In September 1926, it was reported that on 31 December that year, the firm would open a new five-story building on Fifth Avenue on the corner of 52nd Street. The building was designed by architects Springsteen and Goldhammer in the Italian Renaissance style on the former site of the William K. Vanderbilt House. Charvet & Fils took space in the building in 1927.

In 1928, the firm suffered a burglary at the firm's 15 West 36th Street workrooms when burglars broke through a wall on the tenth floor and stole clothing valued at $30–40,000.

==Demise and legacy==
In September 1931, the firm filed for bankruptcy with a U.S. court. Papers lodged with the court stated that an order had been lodged with the municipal court seeking to evict the firm from its 660 Fifth Avenue premises. Following bankruptcy, the rights to the firm's property and possessions were transferred to majority stakeholder Seel Singer.
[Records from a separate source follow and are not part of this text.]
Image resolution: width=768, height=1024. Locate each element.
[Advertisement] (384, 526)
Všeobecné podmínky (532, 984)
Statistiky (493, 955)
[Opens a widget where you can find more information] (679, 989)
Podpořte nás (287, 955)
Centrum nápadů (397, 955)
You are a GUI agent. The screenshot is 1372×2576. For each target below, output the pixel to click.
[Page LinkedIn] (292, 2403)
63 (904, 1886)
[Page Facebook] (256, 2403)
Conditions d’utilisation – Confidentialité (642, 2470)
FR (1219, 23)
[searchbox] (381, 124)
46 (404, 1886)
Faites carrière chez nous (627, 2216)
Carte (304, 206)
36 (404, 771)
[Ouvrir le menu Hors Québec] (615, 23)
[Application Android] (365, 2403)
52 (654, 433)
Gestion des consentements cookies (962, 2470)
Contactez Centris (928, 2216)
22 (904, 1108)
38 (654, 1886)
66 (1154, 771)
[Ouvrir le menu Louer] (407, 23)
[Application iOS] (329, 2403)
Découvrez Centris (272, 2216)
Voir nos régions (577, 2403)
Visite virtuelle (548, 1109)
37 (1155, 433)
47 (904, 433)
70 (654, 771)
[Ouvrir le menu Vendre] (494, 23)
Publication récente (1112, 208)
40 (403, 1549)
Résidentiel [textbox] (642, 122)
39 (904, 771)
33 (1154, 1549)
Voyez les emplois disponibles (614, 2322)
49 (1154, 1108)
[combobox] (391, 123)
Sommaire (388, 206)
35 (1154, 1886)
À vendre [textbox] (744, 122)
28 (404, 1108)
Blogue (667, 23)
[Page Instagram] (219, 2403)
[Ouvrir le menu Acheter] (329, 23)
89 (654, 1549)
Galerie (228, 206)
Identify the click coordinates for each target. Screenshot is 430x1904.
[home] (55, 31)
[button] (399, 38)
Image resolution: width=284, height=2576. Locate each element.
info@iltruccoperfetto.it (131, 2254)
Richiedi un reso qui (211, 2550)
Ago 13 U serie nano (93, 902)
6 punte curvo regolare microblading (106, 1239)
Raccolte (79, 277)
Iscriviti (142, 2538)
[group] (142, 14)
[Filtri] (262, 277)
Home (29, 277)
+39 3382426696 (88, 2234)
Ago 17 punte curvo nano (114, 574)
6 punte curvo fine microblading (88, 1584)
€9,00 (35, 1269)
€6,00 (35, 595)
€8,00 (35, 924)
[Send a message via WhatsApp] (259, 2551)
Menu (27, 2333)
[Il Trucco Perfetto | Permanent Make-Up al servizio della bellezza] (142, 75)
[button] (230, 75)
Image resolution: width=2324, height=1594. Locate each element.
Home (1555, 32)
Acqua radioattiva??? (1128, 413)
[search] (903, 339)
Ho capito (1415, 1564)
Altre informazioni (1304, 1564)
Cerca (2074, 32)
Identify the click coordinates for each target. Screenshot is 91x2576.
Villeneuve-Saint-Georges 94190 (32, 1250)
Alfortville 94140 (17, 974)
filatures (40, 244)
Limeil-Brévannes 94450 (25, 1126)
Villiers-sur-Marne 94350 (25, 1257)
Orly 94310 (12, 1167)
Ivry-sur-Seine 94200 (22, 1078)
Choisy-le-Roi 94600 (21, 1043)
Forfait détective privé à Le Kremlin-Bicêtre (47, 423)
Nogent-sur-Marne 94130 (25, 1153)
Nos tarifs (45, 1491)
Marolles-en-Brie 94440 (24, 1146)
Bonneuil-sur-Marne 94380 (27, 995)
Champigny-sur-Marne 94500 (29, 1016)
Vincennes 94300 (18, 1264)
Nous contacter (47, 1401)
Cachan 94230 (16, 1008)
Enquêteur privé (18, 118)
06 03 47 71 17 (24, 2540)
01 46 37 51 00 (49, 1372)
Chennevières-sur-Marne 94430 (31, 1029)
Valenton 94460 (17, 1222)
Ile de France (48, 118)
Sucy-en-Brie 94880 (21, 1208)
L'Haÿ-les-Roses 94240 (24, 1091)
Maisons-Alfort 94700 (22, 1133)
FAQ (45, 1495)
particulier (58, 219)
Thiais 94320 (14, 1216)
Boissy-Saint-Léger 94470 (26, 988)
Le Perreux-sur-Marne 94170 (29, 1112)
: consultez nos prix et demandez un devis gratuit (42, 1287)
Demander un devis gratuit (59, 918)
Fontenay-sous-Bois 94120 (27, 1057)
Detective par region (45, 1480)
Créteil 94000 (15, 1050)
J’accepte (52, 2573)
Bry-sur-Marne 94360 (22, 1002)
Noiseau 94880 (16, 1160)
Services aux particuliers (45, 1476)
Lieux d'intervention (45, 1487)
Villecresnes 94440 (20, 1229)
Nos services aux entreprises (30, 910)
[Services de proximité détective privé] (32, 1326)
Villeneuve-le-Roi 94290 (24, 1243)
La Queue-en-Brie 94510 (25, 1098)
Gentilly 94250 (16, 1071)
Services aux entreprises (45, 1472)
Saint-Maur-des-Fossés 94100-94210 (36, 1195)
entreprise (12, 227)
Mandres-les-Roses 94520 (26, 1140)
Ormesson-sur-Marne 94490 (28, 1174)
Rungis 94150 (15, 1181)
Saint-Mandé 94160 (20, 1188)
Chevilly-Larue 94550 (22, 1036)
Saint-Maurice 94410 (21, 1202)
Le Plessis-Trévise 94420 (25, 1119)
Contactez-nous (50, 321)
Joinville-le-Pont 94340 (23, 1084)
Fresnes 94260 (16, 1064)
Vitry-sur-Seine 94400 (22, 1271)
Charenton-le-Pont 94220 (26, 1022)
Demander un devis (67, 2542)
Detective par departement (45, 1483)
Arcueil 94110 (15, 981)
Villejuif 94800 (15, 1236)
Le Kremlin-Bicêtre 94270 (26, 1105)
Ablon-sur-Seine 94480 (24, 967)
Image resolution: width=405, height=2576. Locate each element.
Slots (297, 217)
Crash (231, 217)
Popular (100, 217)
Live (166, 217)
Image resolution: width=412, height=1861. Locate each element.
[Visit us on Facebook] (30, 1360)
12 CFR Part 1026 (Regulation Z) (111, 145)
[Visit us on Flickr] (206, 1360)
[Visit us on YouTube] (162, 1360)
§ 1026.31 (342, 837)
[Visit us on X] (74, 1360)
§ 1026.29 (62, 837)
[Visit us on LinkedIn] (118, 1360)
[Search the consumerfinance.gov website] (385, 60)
Singer kept the fashion retailing business going at the same 660 Fifth Avenue building; shortly after, the company was renamed to Nelson-Hickson Inc., following a partnership with clothing designer Anne Nelson. In 1938, Nelson-Hickson moved to "a charming old five-story house" at 9 West 57th.

A 1911 "walking suit" by Hickson is in the collection of the Metropolitan Museum of Art, along with a c.1913 evening dress, a 1916 evening cape and a c.1918 wool suit.